*THE PROBLEM*. Take the entries that follow and return exactly the lines from the one holding "This screenshot has width=972, height=875." through the one holding "Click the Design", both included. Nothing else is needed.

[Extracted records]
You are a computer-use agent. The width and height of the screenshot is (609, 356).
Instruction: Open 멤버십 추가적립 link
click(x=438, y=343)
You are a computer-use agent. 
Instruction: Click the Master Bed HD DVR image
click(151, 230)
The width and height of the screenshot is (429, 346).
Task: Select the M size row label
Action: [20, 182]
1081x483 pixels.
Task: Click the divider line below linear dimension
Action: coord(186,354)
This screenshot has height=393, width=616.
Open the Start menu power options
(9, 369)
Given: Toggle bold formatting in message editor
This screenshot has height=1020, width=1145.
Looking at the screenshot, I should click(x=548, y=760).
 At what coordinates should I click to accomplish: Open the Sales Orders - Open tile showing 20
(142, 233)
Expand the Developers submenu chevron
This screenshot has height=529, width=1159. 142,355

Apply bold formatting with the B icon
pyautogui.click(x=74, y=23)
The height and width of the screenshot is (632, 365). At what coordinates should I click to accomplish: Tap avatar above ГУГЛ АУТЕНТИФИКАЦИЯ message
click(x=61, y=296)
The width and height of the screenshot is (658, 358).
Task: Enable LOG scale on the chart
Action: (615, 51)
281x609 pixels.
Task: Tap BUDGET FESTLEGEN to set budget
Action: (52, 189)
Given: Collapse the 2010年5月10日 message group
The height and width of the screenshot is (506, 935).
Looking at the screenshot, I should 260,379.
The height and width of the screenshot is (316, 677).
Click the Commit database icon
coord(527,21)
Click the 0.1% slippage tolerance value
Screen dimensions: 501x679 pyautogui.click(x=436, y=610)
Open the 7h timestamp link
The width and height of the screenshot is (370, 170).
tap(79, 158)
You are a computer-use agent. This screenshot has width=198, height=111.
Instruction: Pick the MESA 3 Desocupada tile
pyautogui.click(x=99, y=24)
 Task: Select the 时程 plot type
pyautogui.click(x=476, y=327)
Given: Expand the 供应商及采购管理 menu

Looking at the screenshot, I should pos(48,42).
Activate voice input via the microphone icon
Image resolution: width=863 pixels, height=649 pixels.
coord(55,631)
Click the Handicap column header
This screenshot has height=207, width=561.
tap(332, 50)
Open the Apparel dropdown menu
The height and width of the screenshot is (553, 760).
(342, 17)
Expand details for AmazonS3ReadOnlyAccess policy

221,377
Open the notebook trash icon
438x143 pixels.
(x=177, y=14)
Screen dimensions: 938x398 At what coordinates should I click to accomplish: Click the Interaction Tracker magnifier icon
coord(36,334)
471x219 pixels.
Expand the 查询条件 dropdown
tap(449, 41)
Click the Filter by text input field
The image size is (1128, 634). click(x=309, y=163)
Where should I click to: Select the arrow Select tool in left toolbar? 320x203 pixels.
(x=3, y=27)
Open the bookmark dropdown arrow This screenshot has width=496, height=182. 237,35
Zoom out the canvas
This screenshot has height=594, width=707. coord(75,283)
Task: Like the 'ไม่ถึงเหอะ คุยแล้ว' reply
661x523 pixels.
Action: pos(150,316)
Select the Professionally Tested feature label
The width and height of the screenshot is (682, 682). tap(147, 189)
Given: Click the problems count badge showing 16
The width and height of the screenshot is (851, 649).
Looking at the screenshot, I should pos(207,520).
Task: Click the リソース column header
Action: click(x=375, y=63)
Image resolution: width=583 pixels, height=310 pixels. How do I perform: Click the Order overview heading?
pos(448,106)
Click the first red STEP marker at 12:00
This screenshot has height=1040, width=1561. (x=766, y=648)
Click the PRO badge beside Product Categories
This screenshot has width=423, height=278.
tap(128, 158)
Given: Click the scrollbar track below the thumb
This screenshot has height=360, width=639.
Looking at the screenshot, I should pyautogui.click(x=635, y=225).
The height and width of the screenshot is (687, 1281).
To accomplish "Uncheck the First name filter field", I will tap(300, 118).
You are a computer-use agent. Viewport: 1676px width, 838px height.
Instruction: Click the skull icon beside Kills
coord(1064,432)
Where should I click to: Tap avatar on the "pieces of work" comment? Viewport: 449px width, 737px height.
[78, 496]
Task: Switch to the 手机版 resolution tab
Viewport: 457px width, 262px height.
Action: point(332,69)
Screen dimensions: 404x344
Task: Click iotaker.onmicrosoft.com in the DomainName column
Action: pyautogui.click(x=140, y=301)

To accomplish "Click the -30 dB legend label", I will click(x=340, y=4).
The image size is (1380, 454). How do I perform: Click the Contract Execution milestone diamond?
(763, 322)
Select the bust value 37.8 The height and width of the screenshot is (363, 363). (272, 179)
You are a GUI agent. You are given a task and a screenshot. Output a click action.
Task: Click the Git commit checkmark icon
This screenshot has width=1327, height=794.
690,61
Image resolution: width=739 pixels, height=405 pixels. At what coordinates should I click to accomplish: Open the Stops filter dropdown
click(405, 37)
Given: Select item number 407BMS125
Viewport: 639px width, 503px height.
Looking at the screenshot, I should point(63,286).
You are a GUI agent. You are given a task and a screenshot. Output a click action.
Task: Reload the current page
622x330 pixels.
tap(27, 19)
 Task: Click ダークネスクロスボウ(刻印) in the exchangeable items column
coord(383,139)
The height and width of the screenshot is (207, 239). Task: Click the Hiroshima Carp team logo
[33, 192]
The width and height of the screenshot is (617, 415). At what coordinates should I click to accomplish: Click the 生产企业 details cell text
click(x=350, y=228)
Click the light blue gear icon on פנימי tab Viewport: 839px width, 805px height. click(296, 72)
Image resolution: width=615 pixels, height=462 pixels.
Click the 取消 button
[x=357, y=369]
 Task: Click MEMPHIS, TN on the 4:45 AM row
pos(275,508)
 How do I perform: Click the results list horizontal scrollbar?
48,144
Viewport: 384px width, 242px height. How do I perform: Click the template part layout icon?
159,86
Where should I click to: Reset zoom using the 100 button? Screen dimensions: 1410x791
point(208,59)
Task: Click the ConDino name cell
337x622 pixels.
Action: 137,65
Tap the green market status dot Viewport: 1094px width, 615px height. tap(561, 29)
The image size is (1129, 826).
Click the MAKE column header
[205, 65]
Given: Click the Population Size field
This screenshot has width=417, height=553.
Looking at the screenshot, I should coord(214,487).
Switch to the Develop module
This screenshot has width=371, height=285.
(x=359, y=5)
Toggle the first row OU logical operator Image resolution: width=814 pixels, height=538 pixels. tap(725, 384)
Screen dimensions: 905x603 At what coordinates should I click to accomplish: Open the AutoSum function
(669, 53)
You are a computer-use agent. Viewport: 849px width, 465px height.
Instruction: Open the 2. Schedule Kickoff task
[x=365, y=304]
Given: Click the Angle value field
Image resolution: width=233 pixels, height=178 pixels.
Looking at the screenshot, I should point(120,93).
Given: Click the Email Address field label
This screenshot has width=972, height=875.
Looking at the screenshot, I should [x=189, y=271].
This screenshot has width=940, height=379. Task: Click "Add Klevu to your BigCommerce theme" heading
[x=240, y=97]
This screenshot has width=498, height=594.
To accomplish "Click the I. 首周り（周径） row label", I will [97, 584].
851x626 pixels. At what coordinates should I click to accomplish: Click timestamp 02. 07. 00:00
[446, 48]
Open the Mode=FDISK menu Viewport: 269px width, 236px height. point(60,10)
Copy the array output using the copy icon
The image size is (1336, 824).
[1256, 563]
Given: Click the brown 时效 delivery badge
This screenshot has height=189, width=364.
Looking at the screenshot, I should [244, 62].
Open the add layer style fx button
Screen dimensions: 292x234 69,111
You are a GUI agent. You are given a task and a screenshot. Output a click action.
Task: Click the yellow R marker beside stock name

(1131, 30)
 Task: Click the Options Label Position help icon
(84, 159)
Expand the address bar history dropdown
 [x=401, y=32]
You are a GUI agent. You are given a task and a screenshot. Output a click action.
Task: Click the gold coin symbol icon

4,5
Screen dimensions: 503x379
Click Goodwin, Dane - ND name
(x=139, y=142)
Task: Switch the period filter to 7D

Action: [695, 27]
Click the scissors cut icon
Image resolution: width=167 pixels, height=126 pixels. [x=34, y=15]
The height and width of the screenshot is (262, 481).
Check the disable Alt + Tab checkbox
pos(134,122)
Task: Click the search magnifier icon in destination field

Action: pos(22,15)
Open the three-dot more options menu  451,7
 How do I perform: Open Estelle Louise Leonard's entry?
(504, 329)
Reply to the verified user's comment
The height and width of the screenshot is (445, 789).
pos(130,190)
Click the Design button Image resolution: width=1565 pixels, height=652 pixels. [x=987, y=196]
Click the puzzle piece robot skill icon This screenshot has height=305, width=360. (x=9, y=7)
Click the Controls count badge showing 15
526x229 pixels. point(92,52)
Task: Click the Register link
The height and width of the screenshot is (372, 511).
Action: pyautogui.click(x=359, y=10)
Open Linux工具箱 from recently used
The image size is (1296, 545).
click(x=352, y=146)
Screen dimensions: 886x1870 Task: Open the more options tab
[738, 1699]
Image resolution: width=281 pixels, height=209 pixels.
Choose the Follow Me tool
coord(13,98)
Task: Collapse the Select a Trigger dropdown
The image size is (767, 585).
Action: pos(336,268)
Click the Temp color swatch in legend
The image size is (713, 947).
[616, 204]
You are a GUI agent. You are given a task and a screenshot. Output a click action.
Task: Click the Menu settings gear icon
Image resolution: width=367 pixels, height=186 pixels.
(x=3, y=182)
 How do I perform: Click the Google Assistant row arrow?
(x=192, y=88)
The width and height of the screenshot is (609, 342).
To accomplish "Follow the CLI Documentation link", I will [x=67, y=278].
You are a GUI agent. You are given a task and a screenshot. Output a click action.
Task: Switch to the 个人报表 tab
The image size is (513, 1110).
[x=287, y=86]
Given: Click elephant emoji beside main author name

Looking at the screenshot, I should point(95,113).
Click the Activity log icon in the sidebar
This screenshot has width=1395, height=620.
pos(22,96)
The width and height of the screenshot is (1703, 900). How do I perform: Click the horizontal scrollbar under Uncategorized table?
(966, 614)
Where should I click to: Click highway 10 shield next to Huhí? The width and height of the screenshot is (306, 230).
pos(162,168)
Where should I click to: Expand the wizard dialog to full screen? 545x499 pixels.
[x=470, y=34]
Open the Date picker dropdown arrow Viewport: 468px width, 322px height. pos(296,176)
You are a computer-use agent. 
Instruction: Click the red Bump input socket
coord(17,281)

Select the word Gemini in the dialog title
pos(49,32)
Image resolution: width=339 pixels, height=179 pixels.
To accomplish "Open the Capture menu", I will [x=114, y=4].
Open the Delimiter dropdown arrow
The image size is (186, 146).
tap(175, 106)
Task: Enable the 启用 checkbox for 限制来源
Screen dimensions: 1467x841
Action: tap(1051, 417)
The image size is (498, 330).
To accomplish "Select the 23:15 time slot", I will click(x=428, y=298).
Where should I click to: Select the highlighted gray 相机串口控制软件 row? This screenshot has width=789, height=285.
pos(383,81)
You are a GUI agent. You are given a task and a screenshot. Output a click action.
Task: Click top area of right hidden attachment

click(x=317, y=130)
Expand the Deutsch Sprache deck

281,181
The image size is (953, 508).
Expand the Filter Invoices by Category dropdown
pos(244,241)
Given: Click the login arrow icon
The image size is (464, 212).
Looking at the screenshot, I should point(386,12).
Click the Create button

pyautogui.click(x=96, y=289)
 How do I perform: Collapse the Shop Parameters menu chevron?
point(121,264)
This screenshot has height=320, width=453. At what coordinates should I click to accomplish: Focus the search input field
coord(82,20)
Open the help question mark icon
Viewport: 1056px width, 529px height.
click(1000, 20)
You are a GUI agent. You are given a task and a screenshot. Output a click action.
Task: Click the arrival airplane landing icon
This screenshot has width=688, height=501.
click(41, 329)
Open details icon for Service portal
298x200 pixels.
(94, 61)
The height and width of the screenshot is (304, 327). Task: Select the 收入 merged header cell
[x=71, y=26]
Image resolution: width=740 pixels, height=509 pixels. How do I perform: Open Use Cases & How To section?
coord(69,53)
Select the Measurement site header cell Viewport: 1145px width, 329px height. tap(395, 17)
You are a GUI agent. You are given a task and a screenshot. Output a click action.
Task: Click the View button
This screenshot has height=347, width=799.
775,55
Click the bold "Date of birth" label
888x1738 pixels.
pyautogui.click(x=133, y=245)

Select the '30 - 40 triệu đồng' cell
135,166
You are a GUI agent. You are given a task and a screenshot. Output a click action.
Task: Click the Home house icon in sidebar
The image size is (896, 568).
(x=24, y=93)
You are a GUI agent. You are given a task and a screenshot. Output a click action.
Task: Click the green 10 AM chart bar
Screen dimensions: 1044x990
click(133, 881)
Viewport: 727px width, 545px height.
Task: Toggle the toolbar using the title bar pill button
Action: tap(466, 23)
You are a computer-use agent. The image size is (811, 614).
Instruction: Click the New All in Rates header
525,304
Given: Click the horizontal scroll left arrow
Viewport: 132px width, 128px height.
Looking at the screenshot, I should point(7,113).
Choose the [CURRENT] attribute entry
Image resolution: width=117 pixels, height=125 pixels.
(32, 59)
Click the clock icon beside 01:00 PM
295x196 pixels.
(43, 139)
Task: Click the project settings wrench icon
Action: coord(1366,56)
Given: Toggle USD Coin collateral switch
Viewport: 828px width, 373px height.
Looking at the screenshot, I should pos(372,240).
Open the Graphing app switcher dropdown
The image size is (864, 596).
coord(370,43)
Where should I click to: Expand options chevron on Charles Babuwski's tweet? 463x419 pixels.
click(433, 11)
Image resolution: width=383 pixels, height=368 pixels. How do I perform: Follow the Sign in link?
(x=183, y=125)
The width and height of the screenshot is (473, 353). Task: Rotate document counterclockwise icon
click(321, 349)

*WRITTEN SOLUTION*.
This screenshot has width=972, height=875.
Looking at the screenshot, I should [x=189, y=271].
This screenshot has width=940, height=379. Task: Click "Add Klevu to your BigCommerce theme" heading
[x=240, y=97]
This screenshot has width=498, height=594.
To accomplish "Click the I. 首周り（周径） row label", I will [97, 584].
851x626 pixels. At what coordinates should I click to accomplish: Click timestamp 02. 07. 00:00
[446, 48]
Open the Mode=FDISK menu Viewport: 269px width, 236px height. point(60,10)
Copy the array output using the copy icon
The image size is (1336, 824).
[1256, 563]
Given: Click the brown 时效 delivery badge
This screenshot has height=189, width=364.
Looking at the screenshot, I should [244, 62].
Open the add layer style fx button
Screen dimensions: 292x234 69,111
You are a GUI agent. You are given a task and a screenshot. Output a click action.
Task: Click the yellow R marker beside stock name

(1131, 30)
 Task: Click the Options Label Position help icon
(84, 159)
Expand the address bar history dropdown
 [x=401, y=32]
You are a GUI agent. You are given a task and a screenshot. Output a click action.
Task: Click the gold coin symbol icon

4,5
Screen dimensions: 503x379
Click Goodwin, Dane - ND name
(x=139, y=142)
Task: Switch the period filter to 7D

Action: [695, 27]
Click the scissors cut icon
Image resolution: width=167 pixels, height=126 pixels. [x=34, y=15]
The height and width of the screenshot is (262, 481).
Check the disable Alt + Tab checkbox
pos(134,122)
Task: Click the search magnifier icon in destination field

Action: pos(22,15)
Open the three-dot more options menu  451,7
 How do I perform: Open Estelle Louise Leonard's entry?
(504, 329)
Reply to the verified user's comment
The height and width of the screenshot is (445, 789).
pos(130,190)
Click the Design button Image resolution: width=1565 pixels, height=652 pixels. [x=987, y=196]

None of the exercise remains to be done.